IIRC foreigners aren't even allowed to donate to a poltical campaign. Committing crimes to aid and abet one side is hardly likely to be something that would be tolerated in a more temperate season. And if collusion could be proved, well then we're almost into rico territory.
So, no it ain't journalism. As if most of the US media have any clue what that even means keep to the Fen Causeway
Which may not be an entirely stable situation keep to the Fen Causeway
What I don't see is why I should be outraged about any of this. If a leaker carries out the politically embarrassing office mail, the information is of public interest and it gets published in major newspapers I would have no objection at all. Even if you replace the first step with Vladimir Putin in a hoodie, there is little material change in the outcome. And US political culture already was considering journalism, as in publishing what the powerful don't want published, to be close to treason. Jumping on the McCarthy express doesn't seem helpful.
Mueller's public brief is programmed to fail.
"Meddling and interference" in "democracy" or "election process" is no where codified by U.S. Code or states' statutes. But it sure is "click bait" --the transaction that produces revenue for the person supplying publishing services to an advertiser ("content creator"). Gah bless Free Trade.
"Collusion" and "conspiracy" are not crimes, because people collude and conspire every. fucking. day. They collude or conspire to realized some group, enterprise, corporate, company, organization purpose. Gah bless Trade Secrets.
Collusion or conspiracy to commit a crime [LISTED] is defined. But meddle and interfere in democracy and election process is undefined by USC. Since Mueller has been unable as yet to pin even one of the [LIST] to any foreign or domestic, would you have him invent criminal conduct?
Or would you prefer he discover evidence of criminal conduct?
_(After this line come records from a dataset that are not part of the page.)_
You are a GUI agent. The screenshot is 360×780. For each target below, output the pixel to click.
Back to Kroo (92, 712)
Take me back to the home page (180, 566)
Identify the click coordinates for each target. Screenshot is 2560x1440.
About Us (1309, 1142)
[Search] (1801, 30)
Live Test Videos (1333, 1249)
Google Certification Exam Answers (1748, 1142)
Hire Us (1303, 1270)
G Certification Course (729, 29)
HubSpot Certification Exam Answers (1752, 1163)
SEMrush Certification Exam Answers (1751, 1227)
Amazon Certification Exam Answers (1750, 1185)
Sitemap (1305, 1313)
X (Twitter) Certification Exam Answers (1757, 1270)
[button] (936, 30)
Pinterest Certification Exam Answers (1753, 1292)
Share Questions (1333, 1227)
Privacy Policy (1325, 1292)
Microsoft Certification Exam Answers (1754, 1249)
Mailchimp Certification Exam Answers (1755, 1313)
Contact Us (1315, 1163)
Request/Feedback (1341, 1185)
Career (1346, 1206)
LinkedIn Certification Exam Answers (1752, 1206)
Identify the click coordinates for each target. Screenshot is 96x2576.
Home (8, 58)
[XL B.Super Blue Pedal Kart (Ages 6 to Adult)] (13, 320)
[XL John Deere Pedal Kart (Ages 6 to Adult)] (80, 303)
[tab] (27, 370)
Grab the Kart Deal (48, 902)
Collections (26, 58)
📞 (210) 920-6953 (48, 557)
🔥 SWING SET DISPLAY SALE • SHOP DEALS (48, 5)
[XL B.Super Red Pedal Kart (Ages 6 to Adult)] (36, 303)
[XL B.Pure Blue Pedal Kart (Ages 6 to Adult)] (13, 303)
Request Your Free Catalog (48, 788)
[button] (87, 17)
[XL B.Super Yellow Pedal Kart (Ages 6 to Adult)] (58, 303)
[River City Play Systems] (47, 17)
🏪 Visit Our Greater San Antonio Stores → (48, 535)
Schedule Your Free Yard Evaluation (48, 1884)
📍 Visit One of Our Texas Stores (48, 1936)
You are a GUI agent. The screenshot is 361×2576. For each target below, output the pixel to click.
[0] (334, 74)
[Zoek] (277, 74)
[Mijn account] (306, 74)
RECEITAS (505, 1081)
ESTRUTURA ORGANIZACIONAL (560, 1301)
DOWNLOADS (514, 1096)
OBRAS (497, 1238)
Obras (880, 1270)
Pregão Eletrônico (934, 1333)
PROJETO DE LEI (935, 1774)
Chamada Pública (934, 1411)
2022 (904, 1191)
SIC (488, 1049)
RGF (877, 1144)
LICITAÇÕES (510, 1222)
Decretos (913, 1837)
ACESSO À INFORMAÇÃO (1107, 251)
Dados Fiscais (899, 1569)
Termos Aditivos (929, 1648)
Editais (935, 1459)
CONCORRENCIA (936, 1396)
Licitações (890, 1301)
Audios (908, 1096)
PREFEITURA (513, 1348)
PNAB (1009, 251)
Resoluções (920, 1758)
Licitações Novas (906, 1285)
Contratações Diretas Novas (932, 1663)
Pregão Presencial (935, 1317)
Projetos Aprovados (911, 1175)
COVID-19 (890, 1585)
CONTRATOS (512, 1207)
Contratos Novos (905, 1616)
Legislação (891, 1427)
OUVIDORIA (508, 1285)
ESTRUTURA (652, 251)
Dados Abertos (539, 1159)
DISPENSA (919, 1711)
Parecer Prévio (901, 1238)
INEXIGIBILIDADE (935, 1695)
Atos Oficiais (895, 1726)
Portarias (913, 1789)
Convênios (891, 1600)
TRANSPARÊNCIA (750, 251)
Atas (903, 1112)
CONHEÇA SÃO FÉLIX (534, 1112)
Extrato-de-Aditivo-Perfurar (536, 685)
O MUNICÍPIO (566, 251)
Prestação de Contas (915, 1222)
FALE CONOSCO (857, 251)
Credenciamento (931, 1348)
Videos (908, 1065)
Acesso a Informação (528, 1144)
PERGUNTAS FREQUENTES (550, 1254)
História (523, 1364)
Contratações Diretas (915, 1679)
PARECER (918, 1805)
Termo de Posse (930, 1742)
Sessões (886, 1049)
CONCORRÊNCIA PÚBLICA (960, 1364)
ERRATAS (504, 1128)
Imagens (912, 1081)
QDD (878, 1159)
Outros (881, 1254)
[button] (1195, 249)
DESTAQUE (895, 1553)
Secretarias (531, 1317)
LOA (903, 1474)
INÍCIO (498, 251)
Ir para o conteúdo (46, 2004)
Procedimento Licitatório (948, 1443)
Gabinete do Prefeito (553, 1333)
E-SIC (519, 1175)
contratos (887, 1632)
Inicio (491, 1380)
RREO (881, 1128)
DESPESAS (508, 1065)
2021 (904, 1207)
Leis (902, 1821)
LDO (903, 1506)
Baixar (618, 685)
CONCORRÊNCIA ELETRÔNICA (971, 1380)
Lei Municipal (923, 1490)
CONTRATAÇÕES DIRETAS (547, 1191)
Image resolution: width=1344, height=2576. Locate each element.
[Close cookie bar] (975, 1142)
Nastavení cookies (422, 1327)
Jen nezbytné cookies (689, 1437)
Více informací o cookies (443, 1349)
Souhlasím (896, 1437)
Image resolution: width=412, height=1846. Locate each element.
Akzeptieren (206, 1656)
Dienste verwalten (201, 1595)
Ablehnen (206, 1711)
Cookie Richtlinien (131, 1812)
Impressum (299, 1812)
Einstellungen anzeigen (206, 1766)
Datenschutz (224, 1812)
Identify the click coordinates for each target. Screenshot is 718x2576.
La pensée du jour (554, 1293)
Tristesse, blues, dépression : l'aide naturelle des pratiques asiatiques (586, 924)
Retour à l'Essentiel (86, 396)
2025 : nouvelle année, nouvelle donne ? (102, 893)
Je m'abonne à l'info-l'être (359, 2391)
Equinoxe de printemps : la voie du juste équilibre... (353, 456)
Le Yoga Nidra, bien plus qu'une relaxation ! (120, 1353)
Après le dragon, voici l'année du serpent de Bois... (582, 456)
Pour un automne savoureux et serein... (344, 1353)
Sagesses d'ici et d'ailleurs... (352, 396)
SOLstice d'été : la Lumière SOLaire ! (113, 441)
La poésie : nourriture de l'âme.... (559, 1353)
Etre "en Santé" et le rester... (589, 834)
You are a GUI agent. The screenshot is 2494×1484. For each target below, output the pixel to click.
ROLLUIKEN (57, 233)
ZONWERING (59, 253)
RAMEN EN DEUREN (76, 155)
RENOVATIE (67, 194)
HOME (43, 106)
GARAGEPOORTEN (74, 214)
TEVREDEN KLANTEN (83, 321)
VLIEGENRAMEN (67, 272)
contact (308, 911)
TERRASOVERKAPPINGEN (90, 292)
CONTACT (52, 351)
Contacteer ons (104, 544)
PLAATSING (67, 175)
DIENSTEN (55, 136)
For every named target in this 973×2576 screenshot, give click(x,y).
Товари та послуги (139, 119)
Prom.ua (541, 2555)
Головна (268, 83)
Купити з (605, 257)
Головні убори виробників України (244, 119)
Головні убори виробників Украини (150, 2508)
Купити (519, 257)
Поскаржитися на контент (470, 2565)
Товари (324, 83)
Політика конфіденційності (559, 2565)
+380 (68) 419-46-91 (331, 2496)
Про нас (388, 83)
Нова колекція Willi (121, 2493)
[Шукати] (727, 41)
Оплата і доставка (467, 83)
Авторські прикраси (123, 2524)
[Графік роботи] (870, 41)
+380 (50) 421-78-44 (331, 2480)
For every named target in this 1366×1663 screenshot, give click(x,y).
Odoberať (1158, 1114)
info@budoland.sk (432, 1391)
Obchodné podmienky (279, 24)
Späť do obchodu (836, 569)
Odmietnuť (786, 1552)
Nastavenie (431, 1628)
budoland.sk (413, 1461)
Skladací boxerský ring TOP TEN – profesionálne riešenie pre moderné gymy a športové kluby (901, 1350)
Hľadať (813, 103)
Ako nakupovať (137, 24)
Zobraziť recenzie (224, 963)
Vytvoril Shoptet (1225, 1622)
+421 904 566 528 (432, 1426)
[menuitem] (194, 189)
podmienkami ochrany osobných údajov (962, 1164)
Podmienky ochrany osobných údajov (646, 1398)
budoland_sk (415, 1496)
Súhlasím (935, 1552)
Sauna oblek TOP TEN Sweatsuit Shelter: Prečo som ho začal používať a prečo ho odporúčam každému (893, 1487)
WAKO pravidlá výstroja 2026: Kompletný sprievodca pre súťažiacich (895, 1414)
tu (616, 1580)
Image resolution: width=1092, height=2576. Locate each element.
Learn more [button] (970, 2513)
Diversity is the key to economic and political evolution.
The backstage talks provide a window into how those closest to Trump are bracing for a possible bloodbath in the 2018 midterms, which could obliterate the Republican congressional majorities and paralyze the president's legislative agenda. The potential for a Democratic wave has grown after Republican losses this fall in Virginia, New Jersey and Alabama, and as the president's approval ratings have plummeted to the 30s.